I started the word processor at my desk, after sitting here for the past hour thinking about what I would write. For some reason it ‘auto-opened’ the following file from last Fall. And it was oddly apropos:
October 23, 2009 -- No matter how you prepare for a loss there is always an element that stings. And when a prepared-for loss is followed by the shock of another on its tail there is a compounding effect: a double gut punch.

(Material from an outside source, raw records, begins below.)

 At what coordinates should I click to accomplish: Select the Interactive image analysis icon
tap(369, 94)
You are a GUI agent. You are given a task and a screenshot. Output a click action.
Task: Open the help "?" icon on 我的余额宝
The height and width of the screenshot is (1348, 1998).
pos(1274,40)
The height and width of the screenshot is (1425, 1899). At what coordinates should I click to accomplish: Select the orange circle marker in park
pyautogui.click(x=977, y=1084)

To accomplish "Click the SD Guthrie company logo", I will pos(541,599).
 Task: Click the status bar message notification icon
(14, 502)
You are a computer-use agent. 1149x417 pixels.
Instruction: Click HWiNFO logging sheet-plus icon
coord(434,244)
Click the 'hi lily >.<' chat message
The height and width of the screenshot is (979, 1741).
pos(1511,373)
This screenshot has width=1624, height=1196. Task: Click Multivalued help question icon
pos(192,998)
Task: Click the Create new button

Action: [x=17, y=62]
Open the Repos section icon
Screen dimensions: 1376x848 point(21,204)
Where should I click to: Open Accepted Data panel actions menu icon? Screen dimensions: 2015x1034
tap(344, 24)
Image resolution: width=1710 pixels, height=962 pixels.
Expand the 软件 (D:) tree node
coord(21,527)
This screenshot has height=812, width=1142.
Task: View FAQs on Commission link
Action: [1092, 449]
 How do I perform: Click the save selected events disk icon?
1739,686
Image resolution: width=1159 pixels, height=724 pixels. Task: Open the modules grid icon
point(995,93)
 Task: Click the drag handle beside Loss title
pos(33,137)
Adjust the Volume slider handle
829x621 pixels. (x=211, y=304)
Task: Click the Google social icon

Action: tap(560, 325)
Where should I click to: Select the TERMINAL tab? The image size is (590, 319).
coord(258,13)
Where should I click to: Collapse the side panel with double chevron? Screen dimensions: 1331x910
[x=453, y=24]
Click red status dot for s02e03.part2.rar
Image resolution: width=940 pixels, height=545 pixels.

This week opened with the familiar feeling of the malaise I’ve had hanging over me for the prior two to three. I woke up in the late morning next to my cat Harvey, a familiar scene. She yawned and stretched as I swung my feet to the floor, grateful that she hadn’t done her normal ‘morning-get-up-get-up-get-up-or-I’ll-walk-on-you-until-you-do’ routine.
Pot of coffee brewed, bacon and eggs consumed, kitchen cleaned top to bottom (a little over caffeinated) I returned to my desk and busied myself in a not-so-normal way. The day flew by and that evening I watched the Phillies win the game at home with Harvey at my side on the couch. A few celebratory beers out at the bar after the game and it was home to bed. As I climbed up the stairs to the bedroom I walked past the cat who was lying on the carpet just inside the front door. “What’s wrong Harv? come on... time for bed.” I climbed into bed and didn’t even notice that she hadn’t followed me.
The next morning I woke up late... very late. Coming down to the office I saw Harvey lying in the middle of the floor... not exactly herself. Her demeanor was off... she wasn’t feeling well. And she didn’t move when I climbed into my chair at my desk.
Harvey slipped away within 48 hours due to a cancerous tumor that had been growing in her chest undetected for an unknown number of months. Losing a pet who has been a constant in your life is never easy. Fast forward eleven months -- we said goodbye to our other cat, Jones, this morning. And it’s still not easy.